Omaggio all'amico Emilio: grande nel bene e nel male

Un maestro di giornalismo esce di scena per decisione dell'azienda, non sua. E l'amicizia speciale con Berlusconi è stata una fortuna e una maledizione

Omaggio all'amico Emilio: grande nel bene e nel male

Spero non si offenda Emilio Fe­de se, parlando di lui, mi viene in mente Vitaliano Brancati, scrittore siciliano, che prendeva in giro affettuosamente i propri conter­ranei e i loro miti, anzitutto il galli­smo. Per capirci subito, cito Paolo il caldo , l’ultimo libro di Brancati. Fe­de è un personaggio da romanzo, complesso ed enigmatico, sponta­neo negli atteggiamenti, ma non sempre schietto come appare. In­somma, è impastato di sicilianità e non potrebbe essere diversamente essendo nato nell’isola. Ieri Aldo Grasso sul Corriere della Sera , ricordan­done la carriera, che non è chiusa ma semichiusa, gli ha reso cavalle­rescamente l’onore delle armi: di Emilio si può dire tutto, tranne che non sia stato un protagonista dell’informazione.

Forse continuerà a esserlo. Glie­lo auguriamo, anche se, alla so­glia degli 81 anni, il futuro non po­trà essere lungo quanto il passato.
Sapevamo, noi del cosiddetto cir­co massmediatico, che Fede stava per abbandonare la direzione del
 Tg4 , però la sua uscita ci ha co­munque colti di sorpresa per co­me è avvenuta. Ci aspettavamo che la data dell’addio coincidesse con quella del suo prossimo com­pleanno, l’ottantunesimo appun­to, il 24 giugno. Soprattutto erava­mo persuasi che il saluto ai tele­spettatori sarebbe stato accompa­gnato da una cerimonia solenne, lacrime e champagne.
Previsione sbagliata. La vita non rispetta mai il copione sugge­rito dai nostri desideri. Nel bene, e soprattutto nel male, ti stupisce sempre. È andata così anche sta­volta: Emilio esce di scena malin­conicamente per decisione del­l’azienda, non sua. Ma serve ag­giungere che, se fosse dipeso da lui, da quella scena non sarebbe mai uscito se non per cause di for­za maggiore. Credo di sapere qua­le sia il suo stato d’animo. Certe esperienze le ho vissute anch’io, sia pure in altre forme. Quando sa­li sul podio, sei temuto, corteggia­to, blandito e spesso ingannato. Quando scendi, vieni sommerso dall’indifferenza,se va bene.Se va male, gli sguardi di chi ti aveva adulato si trasformano in punte acuminate che trafiggono.

Vuotare i cassetti della scriva­nia, percorrere in solitudine i cor­ridoi, nessuno che ti aiuti a porta­re via gli effetti personali: è come assistere al proprio funerale. In quel momento, comprendi con amarezza i tuoi limiti e quelli degli altri.
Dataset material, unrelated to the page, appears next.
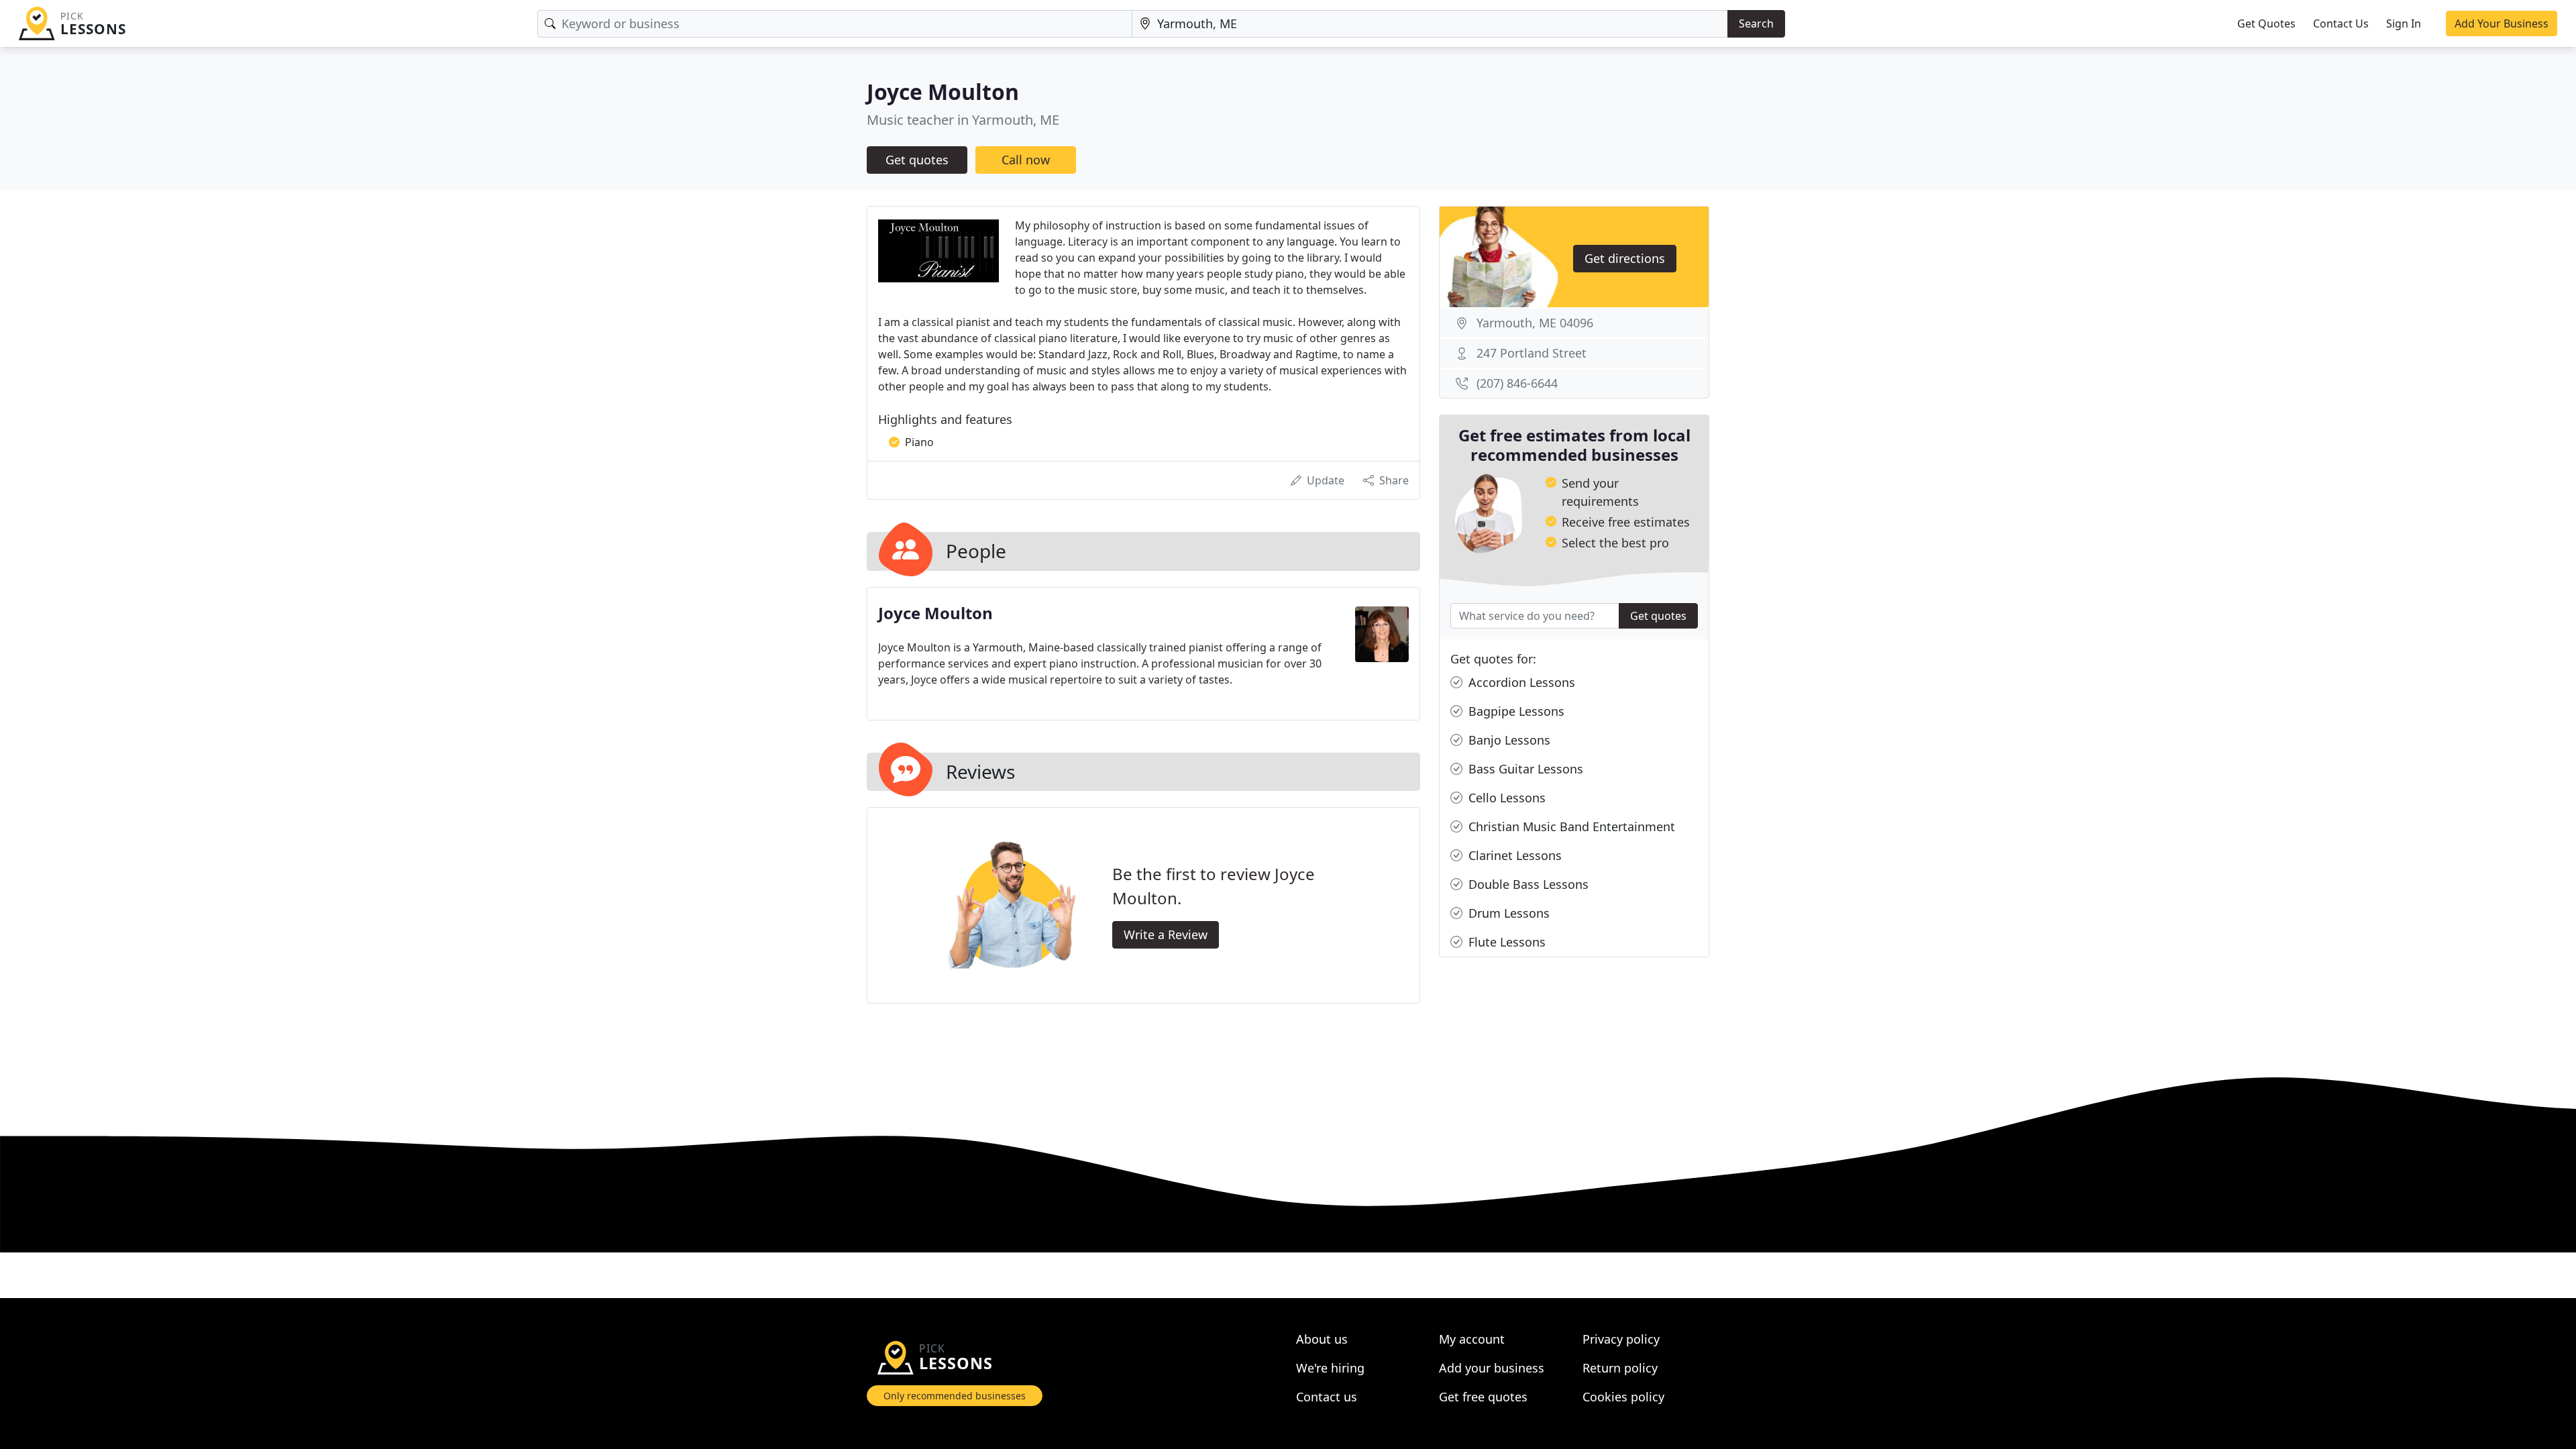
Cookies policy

Gli uomini nel peggio sono tutti uguali. Il direttore di un gior­nale, e in genere ogni capo, un mi­nuto dopo non esserlo più, è un po­veraccio e come tale viene tratta­to. È già un successo se non gli spu­tano addosso.
Fede in questi giorni amari do­vrà sopportare un peso in più: quello dell’età.Facile dire a uno di 81 anni:ma va’là che non li dimo­­stri, sei ancora fresco e lucido, puoi fare molte cose. Vero. Ma che consolazione è per uno consa­pevole che la vecchiaia è il prete­sto più comodo dei detrattori per spargere sul tuo conto ogni sorta di malignità? Finché sei in sella, la pista ti sembra infinita, ma non lo è, e te ne accorgi quando posi i pie­di per terra.
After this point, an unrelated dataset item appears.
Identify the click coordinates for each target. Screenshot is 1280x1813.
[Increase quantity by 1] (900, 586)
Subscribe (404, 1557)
Emilio, come chiunque, ha commesso molti errori, però non sarò io a rammentarglieli, dato che il mio bagaglio di stupidaggi­ni è colmo e me lo tengo sulle spal­le. Quando, poco più che ragazzo, egli giunse a Torino dalla natia Barcellona Pozzo di Gotto per la­vorare alla Gazzetta del Popolo , so­no sicuro che non sperasse in un avvenire radioso quale poi è stato, pur disseminato di tribolazioni.
Massì, gli è anda­ta di lusso: fu as­sunto alla Rai (fa­vorito
 dalla stima che aveva in lui En­zo Biagi), promos­so inviato specia­le del Tg1 e poi vi­cedirettore e diret­tore, incarico, quest’ultimo, co­ronato dal capola­voro della diretta da Vermicino, con quel bimbo precipitato in un buco da cui fu estratto morto, nonostante nume­rosi tentativi di salvarlo.

Fede nel giornalismo televisivo ha fatto scuola,occorre dirlo.L’in­formazione in Fininvest (adesso Mediaset) l’ha inventata lui con 
Studio Aperto ,
 e fu lui la notte del primo bombardamento america­no su Bagdad, nel 1991, a darne no­tizia.

Un cronista formidabile, capa­ce di calamitare l’attenzione dei telespettatori, con due immagini e quattro appun­ti, per ore e ore. Tutto questo sa­rebbe disonesto dimenticarlo.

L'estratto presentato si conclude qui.